The story represents Adam and Eve as having fellowship with God but not having developed into all the fulness of their calling yet.

(It depicts the early time of humanity, whether that lasted moments, or years!)

Thus Daddy Girl (your post 4) because of all sorts of knock-on effects we experience this issue poignantly as we all know.

Not only was there further revelation by God to Adam, and to Cain after he had commited murder, and so many times to so many people, and acting in their lives. Then when Jesus came as foretold by the Old Testament Scriptures He sent the Holy Spirit and can indwell in us, making our destined calling feasible.

Presumably the point about lust (fhansen) is that we know when we’ve been into it. Priding ourselves on our cleverness just when succumbing to manipulativeness is something we don’t so easily notice ourselves doing, or would like to kid ourselves we haven’t.


#14

I don’t think it was quite as innocent as that.

Eve knew there was ONLY ONE COMMAND. Not to eat of the fruit of the tree of knowledge (not even to touch it!)

This command came from God her creator. Eve was in a state of pure holiness and without any sin or concupiscence.

By listening to the suggestion of the serpent Eve thereby:
Mistrusted what God told her.
Suspected God was trying to “hold her down.”
Broke her avenue of grace, that was usually present.
In pride decided to do what SHE wanted to do.
Finally committing herself to her opposition to God by actually eating the fruit.
Drawing in her spouse Adam to commit the same sin.

Of all humanity, no one had LESS reason to sin against God than Adam and Eve.

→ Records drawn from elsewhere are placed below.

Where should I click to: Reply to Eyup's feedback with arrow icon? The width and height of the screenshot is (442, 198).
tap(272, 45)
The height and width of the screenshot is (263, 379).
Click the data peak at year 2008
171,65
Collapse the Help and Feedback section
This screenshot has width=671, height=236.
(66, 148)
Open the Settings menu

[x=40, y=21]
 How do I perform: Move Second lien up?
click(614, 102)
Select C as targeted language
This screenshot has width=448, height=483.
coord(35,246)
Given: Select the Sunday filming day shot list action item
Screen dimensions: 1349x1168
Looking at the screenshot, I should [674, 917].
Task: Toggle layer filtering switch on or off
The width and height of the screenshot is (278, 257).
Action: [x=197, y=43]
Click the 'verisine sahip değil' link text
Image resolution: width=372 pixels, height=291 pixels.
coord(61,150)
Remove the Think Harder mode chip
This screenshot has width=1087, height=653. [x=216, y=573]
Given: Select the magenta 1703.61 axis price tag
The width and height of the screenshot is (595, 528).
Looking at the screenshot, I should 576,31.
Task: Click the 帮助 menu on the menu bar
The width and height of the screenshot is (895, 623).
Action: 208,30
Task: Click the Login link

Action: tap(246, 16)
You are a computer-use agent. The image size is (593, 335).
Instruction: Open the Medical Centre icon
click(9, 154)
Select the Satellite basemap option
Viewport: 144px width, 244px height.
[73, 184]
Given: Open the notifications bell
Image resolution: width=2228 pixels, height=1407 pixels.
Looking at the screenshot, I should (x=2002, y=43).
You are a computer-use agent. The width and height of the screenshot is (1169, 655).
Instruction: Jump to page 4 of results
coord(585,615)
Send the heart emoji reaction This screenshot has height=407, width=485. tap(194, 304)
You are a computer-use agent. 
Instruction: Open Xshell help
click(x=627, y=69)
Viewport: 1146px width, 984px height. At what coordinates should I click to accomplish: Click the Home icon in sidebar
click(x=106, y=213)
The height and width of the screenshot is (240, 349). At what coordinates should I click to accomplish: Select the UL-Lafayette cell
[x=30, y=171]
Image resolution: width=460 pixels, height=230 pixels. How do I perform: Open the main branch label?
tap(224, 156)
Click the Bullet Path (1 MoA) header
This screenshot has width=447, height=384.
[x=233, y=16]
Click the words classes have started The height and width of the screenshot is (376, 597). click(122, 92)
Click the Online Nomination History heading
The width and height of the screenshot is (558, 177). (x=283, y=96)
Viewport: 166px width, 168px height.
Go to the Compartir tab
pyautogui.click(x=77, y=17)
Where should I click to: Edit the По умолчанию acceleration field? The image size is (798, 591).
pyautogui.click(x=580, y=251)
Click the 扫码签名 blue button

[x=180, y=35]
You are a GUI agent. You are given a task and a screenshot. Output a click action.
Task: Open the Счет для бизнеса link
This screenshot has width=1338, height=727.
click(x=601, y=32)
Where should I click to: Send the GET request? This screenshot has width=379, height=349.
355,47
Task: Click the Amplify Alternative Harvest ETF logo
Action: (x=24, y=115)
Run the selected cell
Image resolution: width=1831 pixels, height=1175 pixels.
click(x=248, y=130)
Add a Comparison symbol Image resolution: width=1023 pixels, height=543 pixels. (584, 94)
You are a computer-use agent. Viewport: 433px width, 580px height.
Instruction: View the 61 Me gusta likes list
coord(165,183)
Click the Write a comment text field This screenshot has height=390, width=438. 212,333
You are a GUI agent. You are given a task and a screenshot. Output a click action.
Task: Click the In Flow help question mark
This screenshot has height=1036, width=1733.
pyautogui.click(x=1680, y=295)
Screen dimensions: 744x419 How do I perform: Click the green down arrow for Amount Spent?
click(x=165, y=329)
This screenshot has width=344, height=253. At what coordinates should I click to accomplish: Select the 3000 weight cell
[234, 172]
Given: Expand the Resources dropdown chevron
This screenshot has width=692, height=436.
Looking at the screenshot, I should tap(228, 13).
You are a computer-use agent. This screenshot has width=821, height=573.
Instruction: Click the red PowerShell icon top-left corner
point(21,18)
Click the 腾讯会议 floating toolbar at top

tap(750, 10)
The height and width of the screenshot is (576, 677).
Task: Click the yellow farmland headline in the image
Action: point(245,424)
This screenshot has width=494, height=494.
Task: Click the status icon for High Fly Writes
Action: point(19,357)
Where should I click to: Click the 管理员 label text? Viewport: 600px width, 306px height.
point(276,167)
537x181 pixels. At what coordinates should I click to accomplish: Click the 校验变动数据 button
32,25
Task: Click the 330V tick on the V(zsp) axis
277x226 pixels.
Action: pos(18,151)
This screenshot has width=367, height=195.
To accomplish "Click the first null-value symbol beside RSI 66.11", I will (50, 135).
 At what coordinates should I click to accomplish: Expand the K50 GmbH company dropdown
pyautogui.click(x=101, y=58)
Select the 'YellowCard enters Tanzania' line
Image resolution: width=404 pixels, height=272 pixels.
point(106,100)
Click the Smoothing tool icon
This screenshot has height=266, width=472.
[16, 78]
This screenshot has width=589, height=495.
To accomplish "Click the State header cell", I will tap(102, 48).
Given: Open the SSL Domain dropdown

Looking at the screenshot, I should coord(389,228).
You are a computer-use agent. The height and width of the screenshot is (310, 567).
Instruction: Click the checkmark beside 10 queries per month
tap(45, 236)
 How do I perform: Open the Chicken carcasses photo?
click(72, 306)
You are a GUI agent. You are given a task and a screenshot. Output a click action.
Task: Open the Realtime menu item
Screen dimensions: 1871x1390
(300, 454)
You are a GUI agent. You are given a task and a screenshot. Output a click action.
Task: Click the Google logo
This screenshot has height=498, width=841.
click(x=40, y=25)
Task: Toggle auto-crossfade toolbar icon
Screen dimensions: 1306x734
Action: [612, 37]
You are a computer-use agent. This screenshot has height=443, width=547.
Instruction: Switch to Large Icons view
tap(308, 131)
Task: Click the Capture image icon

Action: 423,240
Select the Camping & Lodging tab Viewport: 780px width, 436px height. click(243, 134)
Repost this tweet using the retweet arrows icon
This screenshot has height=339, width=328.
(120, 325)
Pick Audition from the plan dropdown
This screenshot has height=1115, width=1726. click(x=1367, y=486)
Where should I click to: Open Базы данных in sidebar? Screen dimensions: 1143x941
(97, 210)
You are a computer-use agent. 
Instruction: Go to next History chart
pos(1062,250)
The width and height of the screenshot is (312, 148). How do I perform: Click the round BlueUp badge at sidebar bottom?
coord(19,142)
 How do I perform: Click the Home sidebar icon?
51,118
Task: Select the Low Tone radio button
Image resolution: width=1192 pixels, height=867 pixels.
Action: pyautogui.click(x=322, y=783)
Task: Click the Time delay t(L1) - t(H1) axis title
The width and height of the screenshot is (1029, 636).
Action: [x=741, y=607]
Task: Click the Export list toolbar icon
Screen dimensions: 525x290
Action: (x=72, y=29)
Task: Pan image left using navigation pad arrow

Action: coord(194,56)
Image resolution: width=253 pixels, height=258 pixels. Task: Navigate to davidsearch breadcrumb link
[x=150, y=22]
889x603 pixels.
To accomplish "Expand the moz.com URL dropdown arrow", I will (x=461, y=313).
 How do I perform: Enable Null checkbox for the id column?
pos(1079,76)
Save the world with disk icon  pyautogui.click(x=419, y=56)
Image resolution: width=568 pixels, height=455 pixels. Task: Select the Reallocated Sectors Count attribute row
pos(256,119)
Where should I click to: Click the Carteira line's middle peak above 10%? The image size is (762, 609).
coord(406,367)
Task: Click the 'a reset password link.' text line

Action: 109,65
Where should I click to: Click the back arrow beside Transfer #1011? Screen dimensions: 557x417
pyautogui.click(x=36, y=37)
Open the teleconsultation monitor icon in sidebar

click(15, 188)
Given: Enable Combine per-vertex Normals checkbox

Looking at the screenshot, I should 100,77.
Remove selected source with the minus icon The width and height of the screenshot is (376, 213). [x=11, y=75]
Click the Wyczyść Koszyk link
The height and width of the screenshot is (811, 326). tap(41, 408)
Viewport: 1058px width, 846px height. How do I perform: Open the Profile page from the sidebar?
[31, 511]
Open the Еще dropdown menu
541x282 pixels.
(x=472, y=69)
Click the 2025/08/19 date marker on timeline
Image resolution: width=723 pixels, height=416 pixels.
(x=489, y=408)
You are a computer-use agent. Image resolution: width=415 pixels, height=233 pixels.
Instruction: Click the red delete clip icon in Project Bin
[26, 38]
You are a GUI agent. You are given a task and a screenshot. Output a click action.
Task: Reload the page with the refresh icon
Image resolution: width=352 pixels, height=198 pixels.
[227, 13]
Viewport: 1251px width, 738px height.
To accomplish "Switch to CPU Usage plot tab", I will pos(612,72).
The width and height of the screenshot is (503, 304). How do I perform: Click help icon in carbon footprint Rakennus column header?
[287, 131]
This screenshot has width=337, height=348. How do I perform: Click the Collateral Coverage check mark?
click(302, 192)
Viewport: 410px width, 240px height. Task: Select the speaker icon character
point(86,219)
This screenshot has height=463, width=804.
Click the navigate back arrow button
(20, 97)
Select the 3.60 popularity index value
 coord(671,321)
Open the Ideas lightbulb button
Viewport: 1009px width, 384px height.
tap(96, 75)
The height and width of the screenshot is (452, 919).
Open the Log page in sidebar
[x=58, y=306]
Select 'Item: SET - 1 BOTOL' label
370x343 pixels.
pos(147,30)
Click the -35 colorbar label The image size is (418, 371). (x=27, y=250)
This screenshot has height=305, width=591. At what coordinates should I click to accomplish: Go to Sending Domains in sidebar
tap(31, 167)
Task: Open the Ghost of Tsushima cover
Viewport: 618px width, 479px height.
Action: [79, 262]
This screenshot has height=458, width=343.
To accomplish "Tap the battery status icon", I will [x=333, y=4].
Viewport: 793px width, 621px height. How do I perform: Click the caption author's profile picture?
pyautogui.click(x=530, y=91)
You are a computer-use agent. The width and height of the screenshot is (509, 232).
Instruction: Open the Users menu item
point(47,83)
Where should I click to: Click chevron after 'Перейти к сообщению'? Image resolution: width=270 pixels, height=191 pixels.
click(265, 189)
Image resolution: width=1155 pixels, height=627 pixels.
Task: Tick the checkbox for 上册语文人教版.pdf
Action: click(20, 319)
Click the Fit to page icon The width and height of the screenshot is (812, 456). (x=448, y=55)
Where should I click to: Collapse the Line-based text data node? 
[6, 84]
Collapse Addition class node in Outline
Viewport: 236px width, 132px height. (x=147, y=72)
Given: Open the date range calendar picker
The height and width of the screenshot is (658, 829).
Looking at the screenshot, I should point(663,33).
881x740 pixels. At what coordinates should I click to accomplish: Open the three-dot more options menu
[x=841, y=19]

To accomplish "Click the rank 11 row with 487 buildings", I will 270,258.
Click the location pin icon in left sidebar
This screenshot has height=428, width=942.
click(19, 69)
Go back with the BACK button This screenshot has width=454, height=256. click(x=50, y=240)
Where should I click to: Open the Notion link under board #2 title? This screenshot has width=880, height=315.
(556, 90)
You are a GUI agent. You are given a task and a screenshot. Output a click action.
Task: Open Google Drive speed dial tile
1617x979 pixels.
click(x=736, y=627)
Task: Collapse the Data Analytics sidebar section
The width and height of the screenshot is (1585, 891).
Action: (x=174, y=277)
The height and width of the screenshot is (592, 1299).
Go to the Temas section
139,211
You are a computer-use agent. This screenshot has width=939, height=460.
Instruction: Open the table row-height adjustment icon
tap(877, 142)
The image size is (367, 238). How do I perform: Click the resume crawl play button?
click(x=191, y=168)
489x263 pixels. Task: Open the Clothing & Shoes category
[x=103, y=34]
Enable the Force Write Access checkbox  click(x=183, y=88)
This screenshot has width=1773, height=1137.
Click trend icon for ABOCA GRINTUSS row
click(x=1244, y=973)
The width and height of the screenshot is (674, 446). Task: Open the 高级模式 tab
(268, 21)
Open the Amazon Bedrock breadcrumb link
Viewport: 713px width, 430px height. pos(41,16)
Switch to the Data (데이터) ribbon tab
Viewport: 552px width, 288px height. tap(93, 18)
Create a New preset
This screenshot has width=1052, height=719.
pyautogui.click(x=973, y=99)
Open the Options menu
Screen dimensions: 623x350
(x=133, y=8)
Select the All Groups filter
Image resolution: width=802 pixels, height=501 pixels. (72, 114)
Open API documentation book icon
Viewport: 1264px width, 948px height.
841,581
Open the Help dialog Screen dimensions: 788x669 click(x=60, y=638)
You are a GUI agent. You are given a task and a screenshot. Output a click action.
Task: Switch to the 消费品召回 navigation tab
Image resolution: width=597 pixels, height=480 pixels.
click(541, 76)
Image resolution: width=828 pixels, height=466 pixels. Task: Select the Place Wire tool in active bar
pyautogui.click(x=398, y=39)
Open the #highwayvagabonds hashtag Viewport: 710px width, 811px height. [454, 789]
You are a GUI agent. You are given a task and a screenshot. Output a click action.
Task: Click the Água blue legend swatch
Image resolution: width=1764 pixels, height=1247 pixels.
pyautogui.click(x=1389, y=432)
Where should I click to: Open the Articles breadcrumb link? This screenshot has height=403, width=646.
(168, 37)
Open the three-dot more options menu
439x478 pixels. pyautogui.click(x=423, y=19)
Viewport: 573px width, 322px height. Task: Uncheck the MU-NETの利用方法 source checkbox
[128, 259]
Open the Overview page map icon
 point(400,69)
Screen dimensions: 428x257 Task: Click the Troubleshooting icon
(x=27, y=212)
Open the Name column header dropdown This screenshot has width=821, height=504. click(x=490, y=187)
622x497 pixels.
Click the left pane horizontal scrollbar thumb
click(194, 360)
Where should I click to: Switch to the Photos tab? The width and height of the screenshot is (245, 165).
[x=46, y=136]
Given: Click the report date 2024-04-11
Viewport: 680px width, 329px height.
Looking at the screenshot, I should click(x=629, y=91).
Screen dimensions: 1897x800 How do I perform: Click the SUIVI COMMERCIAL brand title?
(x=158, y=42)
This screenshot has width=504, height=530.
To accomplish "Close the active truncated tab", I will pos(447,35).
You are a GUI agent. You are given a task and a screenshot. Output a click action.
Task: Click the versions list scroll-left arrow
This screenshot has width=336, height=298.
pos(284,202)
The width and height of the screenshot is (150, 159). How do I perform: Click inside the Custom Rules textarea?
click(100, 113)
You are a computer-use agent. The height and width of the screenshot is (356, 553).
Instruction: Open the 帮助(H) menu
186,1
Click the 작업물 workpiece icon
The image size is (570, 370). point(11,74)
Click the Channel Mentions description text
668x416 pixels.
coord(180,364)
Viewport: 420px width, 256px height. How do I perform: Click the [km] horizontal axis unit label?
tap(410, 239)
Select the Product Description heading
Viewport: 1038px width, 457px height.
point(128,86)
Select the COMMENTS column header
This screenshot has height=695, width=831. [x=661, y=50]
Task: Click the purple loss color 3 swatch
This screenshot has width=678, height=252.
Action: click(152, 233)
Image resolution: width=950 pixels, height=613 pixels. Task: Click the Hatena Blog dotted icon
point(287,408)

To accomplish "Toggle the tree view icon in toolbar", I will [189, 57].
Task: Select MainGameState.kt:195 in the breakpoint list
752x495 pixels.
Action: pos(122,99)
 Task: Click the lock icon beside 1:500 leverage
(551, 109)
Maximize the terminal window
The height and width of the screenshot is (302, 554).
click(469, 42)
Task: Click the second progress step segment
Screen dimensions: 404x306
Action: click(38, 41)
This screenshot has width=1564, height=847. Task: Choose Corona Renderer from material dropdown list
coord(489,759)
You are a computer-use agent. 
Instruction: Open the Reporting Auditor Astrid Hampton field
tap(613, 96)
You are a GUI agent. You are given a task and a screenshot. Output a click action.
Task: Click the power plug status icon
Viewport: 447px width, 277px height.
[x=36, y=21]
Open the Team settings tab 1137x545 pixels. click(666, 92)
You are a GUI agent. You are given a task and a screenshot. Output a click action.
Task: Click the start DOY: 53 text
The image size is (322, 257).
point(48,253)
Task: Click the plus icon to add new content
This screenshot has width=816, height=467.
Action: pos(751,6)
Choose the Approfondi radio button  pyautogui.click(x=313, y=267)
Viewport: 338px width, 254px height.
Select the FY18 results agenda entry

God did not “set Eve up” for a fall. Her sin was a lack of Faith, Hope and Charity in God. She compounded the sin by scandalizing Adam and enlisting his cooperation in the sin. (Adam is just as guilty as Eve, but there is nothing mitigating or innocent about Eve’s sin either.)


#15

That is not a teaching of the Catholic church. The sins were pride and disobedience. There are some individuals geologist that came out that the sin was sexual in nature but that is not what the church teaches. Saint Pope John Paul 2 made a very good explanation of Adam and Eve`s sin in humans vitae (if I am correct) so I would suggest to read what he wrote so you can understand it better.


#16

Moreover, God never said that the forbidden fruit was good fruit. He told them that if they ate from it they were going to die. She rather to listen to the snake (you will be like God) and do what she wanted instead of obeying God.


#17

If I remember correctly, Scott Hahn said this in reference to Abraham, not to Adam and Eve. In Gen 15, God promises Abram will have many descendants, then in Gen 16 Abram has intercourse with his wife’s maid because his wife hasn’t born him any children, and then in Gen 17 God demands circumcision (as a response to Abraham’s sexual sin).


#18

Was it a sexual sin? If I understand correctly Abraham’s having a son in this way was an acceptable practise in his day. I think his sin was not believing God’s word.


#19

No Dr. Hahn does not say that as I recall…so do not ascribe that to him.


#20

How is the fall of man related to lust?

Sexual lust began -* after* the fall.